3. Personalise your text: Research always shows that if you personalize your marketing, you achieve a higher response, especially among the Millennials and Gen Zers making more tech buying decisions.
By including your customers’ first name in the text, you’re demonstrating that you know who they are and that you’re speaking with them as individuals. A word of warning though: Call people by the wrong names and you’ll get no response or run the risk of being held up as an example of how not to do SMS marketing. Make sure you do thorough testing before your campaign is sent.
4. Include a simple call to action: Make it as easy as possible for your customers to respond. Whatever it is that you’re asking your customers to do, it needs to be crystal clear and very simple. Most promotional texts will include one of the following.

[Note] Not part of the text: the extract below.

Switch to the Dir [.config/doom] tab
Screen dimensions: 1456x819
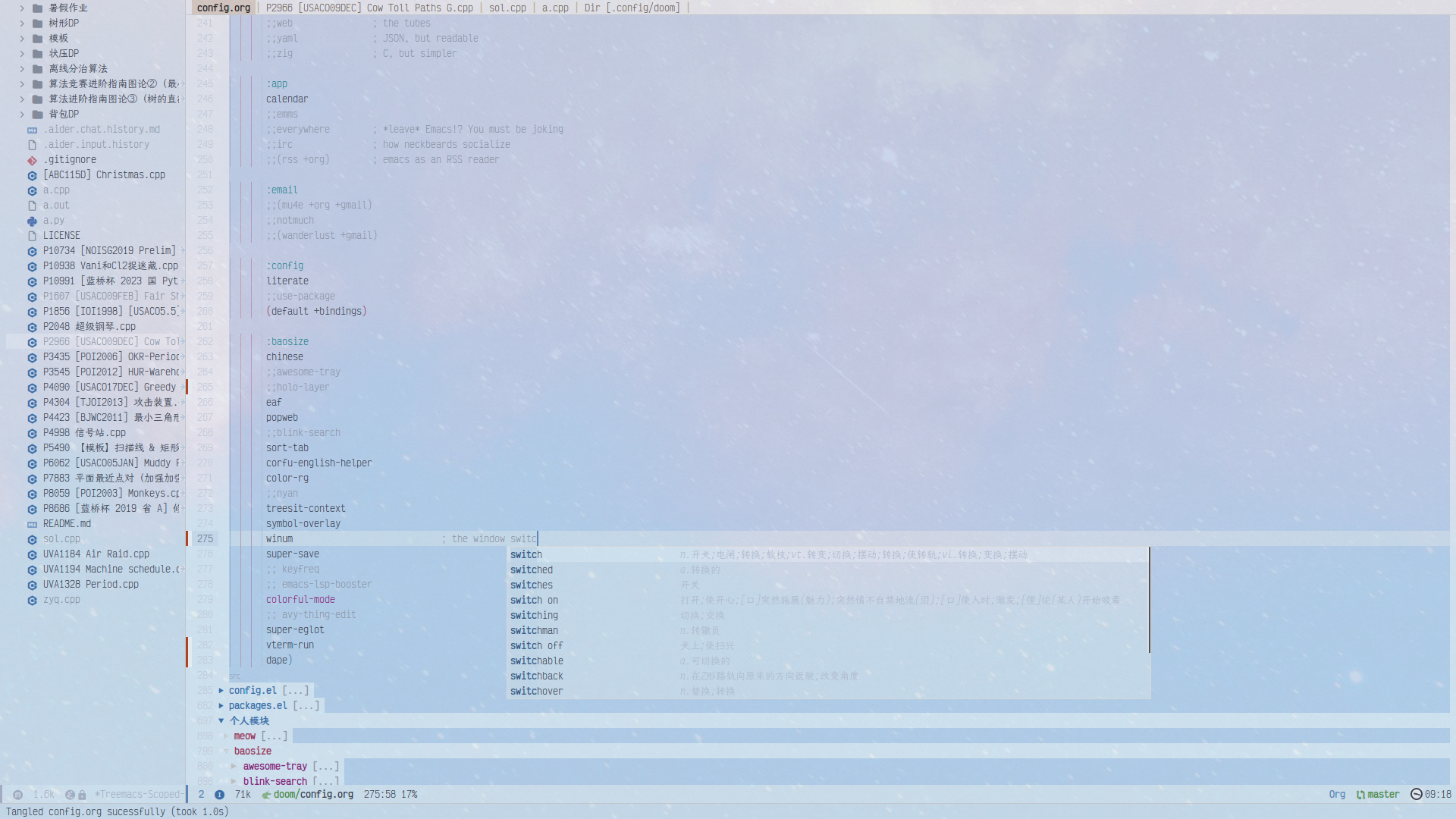point(632,8)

Click on a URL and visit a landing page
Reply to a text with a key word or phrase
Call a phone number
Again, test your call to action so you can be certain that it works before the campaign goes live.
5. Avoid text speak: With only 160 characters to get your message across, it’s very tempting to use text speak to help cram in more information. It’s almost always a mistake. For some people, it comes across as unprofessional and overfamiliar to abbreviate, even if some text speak conventions have become the norm. Remember that your audience is diverse, and it’s wiser not to do anything that might antagonize.
Text speak is also potentially confusing, with some abbreviations not being immediately obvious. The last thing you want is for anything in your text to be unclear.
6. Segment your audience: Targeting and customer segmentation have long been the bedrocks of any direct marketing campaign. What’s often ignored though is that with SMS, you can segment your customers into far smaller and more precise categories — meaning a more personalized and responsive message. SMS has a distinct advantage over most other direct marketing channels in that there is no additional cost to create multiple versions of the same offer.
Don’t send everyone in your database the same message. Investigate the data that you hold and send offers that are closely targeted to individual segments.
7. Use a URL shortener for your weblinks: With just 160 characters to play with, every one of them counts. An easy and obvious way of maximizing the number of characters you have available is to shorten the website address using one of the many URL shorteners. There’s plenty of choice, and they’re all free. Three of the most popular ones are TinyURL, Ow.ly and Bitly
8. Don’t send too frequently: SMS fatigue is one of the most common reasons people don’t respond to SMS marketing campaigns. There is nothing more annoying than when a company keeps sending you roughly the same offer again and again. You won’t win any friends or generate more response simply by bombarding customers and prospects with a stream of texts. In fact, sending too frequently is almost guaranteed to annoy your customers and have them unsubscribing in droves.
Between October and January last year, I received a ridiculous 23 almost identical texts from my mobile phone carrier. What’s worse is that there was no unsubscribe option on the texts, meaning I had to endure the tsunami of texts with no way of stopping them. Don’t be that company.
9. Don’t just sell, be useful: If every text that you send is just trying to sell, your customers and prospects will soon become bored and are likely to unsubscribe. Mix up your sales texts with other useful information, such a warning about new phishing scams or advice for their own sales efforts.
In my experience, SMS marketing is still as responsive as it was when it started in the late ’90s. But use it with the respect it deserves: No other marketing channel can claim SMS’s high response rates — but get it wrong and there’s no faster way to lose hard-won customer loyalty.